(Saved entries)

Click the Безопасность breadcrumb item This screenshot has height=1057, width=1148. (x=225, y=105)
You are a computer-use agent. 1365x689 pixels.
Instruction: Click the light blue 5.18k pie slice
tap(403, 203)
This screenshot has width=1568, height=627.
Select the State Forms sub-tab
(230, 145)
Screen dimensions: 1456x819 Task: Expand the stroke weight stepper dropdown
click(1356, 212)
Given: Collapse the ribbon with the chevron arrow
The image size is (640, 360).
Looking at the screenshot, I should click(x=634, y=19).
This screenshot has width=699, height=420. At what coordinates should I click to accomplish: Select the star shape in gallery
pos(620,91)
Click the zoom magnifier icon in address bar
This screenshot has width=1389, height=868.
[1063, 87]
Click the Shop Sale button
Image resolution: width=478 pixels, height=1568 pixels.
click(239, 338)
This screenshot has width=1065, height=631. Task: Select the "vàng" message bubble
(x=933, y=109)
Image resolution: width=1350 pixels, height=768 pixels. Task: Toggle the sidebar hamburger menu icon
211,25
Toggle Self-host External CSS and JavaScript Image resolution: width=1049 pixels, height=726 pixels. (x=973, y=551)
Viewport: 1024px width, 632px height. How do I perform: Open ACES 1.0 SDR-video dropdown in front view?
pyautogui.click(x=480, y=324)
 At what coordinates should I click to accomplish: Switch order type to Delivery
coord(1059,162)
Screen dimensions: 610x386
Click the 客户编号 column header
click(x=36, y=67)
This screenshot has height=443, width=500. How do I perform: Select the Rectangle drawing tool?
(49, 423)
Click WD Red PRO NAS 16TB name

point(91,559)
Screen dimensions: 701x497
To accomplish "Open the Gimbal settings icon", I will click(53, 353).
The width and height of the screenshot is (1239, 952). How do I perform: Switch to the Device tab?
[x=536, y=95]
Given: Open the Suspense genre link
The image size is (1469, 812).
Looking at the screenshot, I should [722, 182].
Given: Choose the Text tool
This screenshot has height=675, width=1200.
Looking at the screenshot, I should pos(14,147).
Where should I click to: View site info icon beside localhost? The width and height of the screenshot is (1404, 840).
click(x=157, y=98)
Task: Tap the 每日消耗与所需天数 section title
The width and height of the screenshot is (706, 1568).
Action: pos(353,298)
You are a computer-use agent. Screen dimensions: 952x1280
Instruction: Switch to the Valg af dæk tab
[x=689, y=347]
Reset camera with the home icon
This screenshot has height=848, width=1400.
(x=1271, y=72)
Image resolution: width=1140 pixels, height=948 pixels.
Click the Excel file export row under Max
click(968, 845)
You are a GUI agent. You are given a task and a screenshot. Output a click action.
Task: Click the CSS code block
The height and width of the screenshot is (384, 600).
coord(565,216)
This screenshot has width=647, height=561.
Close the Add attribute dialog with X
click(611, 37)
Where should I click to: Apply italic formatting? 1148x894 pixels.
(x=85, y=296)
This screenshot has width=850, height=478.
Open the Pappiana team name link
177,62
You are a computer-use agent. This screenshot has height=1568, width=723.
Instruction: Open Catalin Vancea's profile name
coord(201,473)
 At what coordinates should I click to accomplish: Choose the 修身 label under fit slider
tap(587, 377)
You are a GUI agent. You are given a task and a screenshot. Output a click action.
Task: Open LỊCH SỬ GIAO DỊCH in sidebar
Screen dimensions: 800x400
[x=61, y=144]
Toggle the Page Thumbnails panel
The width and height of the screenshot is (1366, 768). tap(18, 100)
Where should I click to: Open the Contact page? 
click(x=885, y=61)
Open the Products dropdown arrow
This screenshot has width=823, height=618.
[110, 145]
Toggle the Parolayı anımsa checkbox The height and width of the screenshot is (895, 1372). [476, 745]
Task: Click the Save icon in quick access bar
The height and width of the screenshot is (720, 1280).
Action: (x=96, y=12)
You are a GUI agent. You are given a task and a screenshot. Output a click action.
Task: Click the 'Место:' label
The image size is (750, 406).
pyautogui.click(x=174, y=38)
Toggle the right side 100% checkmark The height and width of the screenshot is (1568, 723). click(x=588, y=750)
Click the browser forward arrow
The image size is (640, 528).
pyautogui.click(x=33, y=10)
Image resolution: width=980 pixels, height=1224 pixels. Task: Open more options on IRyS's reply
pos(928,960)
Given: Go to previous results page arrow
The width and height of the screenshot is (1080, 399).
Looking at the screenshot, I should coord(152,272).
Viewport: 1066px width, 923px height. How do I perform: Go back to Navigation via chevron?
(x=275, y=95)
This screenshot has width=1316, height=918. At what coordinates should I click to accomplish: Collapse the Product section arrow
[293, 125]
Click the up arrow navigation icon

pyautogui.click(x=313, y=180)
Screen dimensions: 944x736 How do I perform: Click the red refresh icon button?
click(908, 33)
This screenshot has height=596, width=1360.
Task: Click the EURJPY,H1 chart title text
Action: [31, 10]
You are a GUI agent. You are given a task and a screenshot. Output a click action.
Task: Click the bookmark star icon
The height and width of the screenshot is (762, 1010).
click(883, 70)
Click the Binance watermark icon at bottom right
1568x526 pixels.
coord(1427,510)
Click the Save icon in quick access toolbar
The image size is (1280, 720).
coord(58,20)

| Problem description |
Each and every entry needs to be repeated exactly.

| Exercise response |
Click the Безопасность breadcrumb item This screenshot has height=1057, width=1148. (x=225, y=105)
You are a computer-use agent. 1365x689 pixels.
Instruction: Click the light blue 5.18k pie slice
tap(403, 203)
This screenshot has width=1568, height=627.
Select the State Forms sub-tab
(230, 145)
Screen dimensions: 1456x819 Task: Expand the stroke weight stepper dropdown
click(1356, 212)
Given: Collapse the ribbon with the chevron arrow
The image size is (640, 360).
Looking at the screenshot, I should click(x=634, y=19).
This screenshot has width=699, height=420. At what coordinates should I click to accomplish: Select the star shape in gallery
pos(620,91)
Click the zoom magnifier icon in address bar
This screenshot has width=1389, height=868.
[1063, 87]
Click the Shop Sale button
Image resolution: width=478 pixels, height=1568 pixels.
click(239, 338)
This screenshot has width=1065, height=631. Task: Select the "vàng" message bubble
(x=933, y=109)
Image resolution: width=1350 pixels, height=768 pixels. Task: Toggle the sidebar hamburger menu icon
211,25
Toggle Self-host External CSS and JavaScript Image resolution: width=1049 pixels, height=726 pixels. (x=973, y=551)
Viewport: 1024px width, 632px height. How do I perform: Open ACES 1.0 SDR-video dropdown in front view?
pyautogui.click(x=480, y=324)
 At what coordinates should I click to accomplish: Switch order type to Delivery
coord(1059,162)
Screen dimensions: 610x386
Click the 客户编号 column header
click(x=36, y=67)
This screenshot has height=443, width=500. How do I perform: Select the Rectangle drawing tool?
(49, 423)
Click WD Red PRO NAS 16TB name

point(91,559)
Screen dimensions: 701x497
To accomplish "Open the Gimbal settings icon", I will click(53, 353).
The width and height of the screenshot is (1239, 952). How do I perform: Switch to the Device tab?
[x=536, y=95]
Given: Open the Suspense genre link
The image size is (1469, 812).
Looking at the screenshot, I should [722, 182].
Given: Choose the Text tool
This screenshot has height=675, width=1200.
Looking at the screenshot, I should pos(14,147).
Where should I click to: View site info icon beside localhost? The width and height of the screenshot is (1404, 840).
click(x=157, y=98)
Task: Tap the 每日消耗与所需天数 section title
The width and height of the screenshot is (706, 1568).
Action: pos(353,298)
You are a computer-use agent. Screen dimensions: 952x1280
Instruction: Switch to the Valg af dæk tab
[x=689, y=347]
Reset camera with the home icon
This screenshot has height=848, width=1400.
(x=1271, y=72)
Image resolution: width=1140 pixels, height=948 pixels.
Click the Excel file export row under Max
click(968, 845)
You are a GUI agent. You are given a task and a screenshot. Output a click action.
Task: Click the CSS code block
The height and width of the screenshot is (384, 600).
coord(565,216)
This screenshot has width=647, height=561.
Close the Add attribute dialog with X
click(611, 37)
Where should I click to: Apply italic formatting? 1148x894 pixels.
(x=85, y=296)
This screenshot has width=850, height=478.
Open the Pappiana team name link
177,62
You are a computer-use agent. This screenshot has height=1568, width=723.
Instruction: Open Catalin Vancea's profile name
coord(201,473)
 At what coordinates should I click to accomplish: Choose the 修身 label under fit slider
tap(587, 377)
You are a GUI agent. You are given a task and a screenshot. Output a click action.
Task: Open LỊCH SỬ GIAO DỊCH in sidebar
Screen dimensions: 800x400
[x=61, y=144]
Toggle the Page Thumbnails panel
The width and height of the screenshot is (1366, 768). tap(18, 100)
Where should I click to: Open the Contact page? 
click(x=885, y=61)
Open the Products dropdown arrow
This screenshot has width=823, height=618.
[110, 145]
Toggle the Parolayı anımsa checkbox The height and width of the screenshot is (895, 1372). [476, 745]
Task: Click the Save icon in quick access bar
The height and width of the screenshot is (720, 1280).
Action: (x=96, y=12)
You are a GUI agent. You are given a task and a screenshot. Output a click action.
Task: Click the 'Место:' label
The image size is (750, 406).
pyautogui.click(x=174, y=38)
Toggle the right side 100% checkmark The height and width of the screenshot is (1568, 723). click(x=588, y=750)
Click the browser forward arrow
The image size is (640, 528).
pyautogui.click(x=33, y=10)
Image resolution: width=980 pixels, height=1224 pixels. Task: Open more options on IRyS's reply
pos(928,960)
Given: Go to previous results page arrow
The width and height of the screenshot is (1080, 399).
Looking at the screenshot, I should coord(152,272).
Viewport: 1066px width, 923px height. How do I perform: Go back to Navigation via chevron?
(x=275, y=95)
This screenshot has width=1316, height=918. At what coordinates should I click to accomplish: Collapse the Product section arrow
[293, 125]
Click the up arrow navigation icon

pyautogui.click(x=313, y=180)
Screen dimensions: 944x736 How do I perform: Click the red refresh icon button?
click(908, 33)
This screenshot has height=596, width=1360.
Task: Click the EURJPY,H1 chart title text
Action: [31, 10]
You are a GUI agent. You are given a task and a screenshot. Output a click action.
Task: Click the bookmark star icon
The height and width of the screenshot is (762, 1010).
click(883, 70)
Click the Binance watermark icon at bottom right
1568x526 pixels.
coord(1427,510)
Click the Save icon in quick access toolbar
The image size is (1280, 720).
coord(58,20)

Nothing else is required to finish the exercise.